Saya yakin, banyak negara yang sudah memberikan bantuan kepada Somalia agar mereka terbebas dari kelaparan, termasuk Indonesia. Sebagai contoh menurut informasi yang ada Arab Sudi dan Turki, pemerintah mereka telah melakukan penggalangan dana secara intensif pada seluruh elemen masyarakatnya agar dapat membantu Somalia.
Begitu juga Indonesia, contoh kecil di kampus saya juga pernah ada penggalangan dana untuk membantu penduduk Somalia. Belum lagi sumber-sumber bantuan lain dari penduduk Indonesia yang saya yakin jumlahnya pasti tidaklah sedikit jika dikumpulkan.
Tapi mengapa sampai saat ini belum juga ada kabar yang memberitakan bahwa negeri itu sudah terbebas dari kelaparan? Saya semakin penasaran, apakah ada yang salah sampai-sampai mereka masih menderita kelaparan sampai saat ini padahal sudah banyak sekali bantuan yang diberikan? Ataukah mungkin hanya negara-negara tersebut di atas saja yang memberikan bantuan?
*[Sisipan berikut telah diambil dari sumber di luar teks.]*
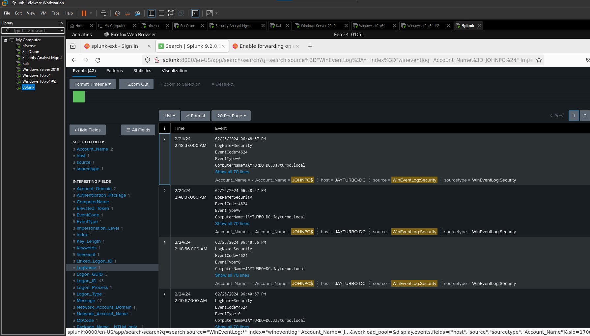Screen dimensions: 590x336
Task: Click the VMware pause VM button
Action: 84,13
Jika memang iya, lalu di mana negara-negara lain yang statusnya lebih “mampu” untuk menolong? Saya jadi sedikit ber-negative thinking. Apa mungkin bantuan-bantuan itu tidak sampai ke tangan yang memerlukan? Ah, semoga saja prasangka saya salah.
Saya tidak tahu sampai kapan rasa penasaran ini akan muncul di pikiran saya.
Mungkin ada yang bertanya-tanya pada saya, “lalu apa yang bisa kamu lakukan untuk membantu mereka selain berkeluh kesah seperti ini?”.
Jangankan mereka yang bertanya, jujur saya sendiri juga bingung apa yang bisa saya lakukan untuk membantu mereka? Apa saya harus pergi ke sana langsung untuk memberikan bantuan? Saya rasa hal itu bisa dibilang mustahil. Pertama, saya bukan jutawan apalagi milyuner yang bisa dengan mudah pergi ke negeri orang lain tanpa harus bingung memikirkan biaya. Kedua, bantuan yang saya berikan mungkin tidak seimbang dengan biaya yang harus dikeluarkan untuk pergi ke sana. Yang bisa saya lakukan mungkin hanya menyisihkan jatah bulanan dari orang tua saya karena notabene saya hanyalah mahasiswa dari perguruan tinggi “gratisan” (kedinasan).
Dan karena saya adalah manusia yang mengakui keberadaan Tuhan, saya berdoa semoga apa yang “mereka” alami dapat segera berakhir. Ya, saya berdoa mereka dapat segera terbebas dari derita kelaparan itu.
Saya sadar tulisan saya ini mungkin tidak akan memberikan solusi apapun untuk membantu mereka.
Tapi paling tidak, kita dapat berpikir dan merenung sejenak. Apa pantas kita bangga dengan status, terutama status sosial kita yang sudah tinggi menjulang sementara jauh di sana ratusan ribu nyawa sangat membutuhkan bantuan kita?
Apa pantas kita menyombongkan harta kita, sementara jauh di sana ratusan ribu orang dengan susah payah harus bertahan hidup di tengah kelaparan?
Mari kita buka sedikit saja pikiran kita. Yakinkanlah bahwa kehidupan yang damai itu benar-benar ada.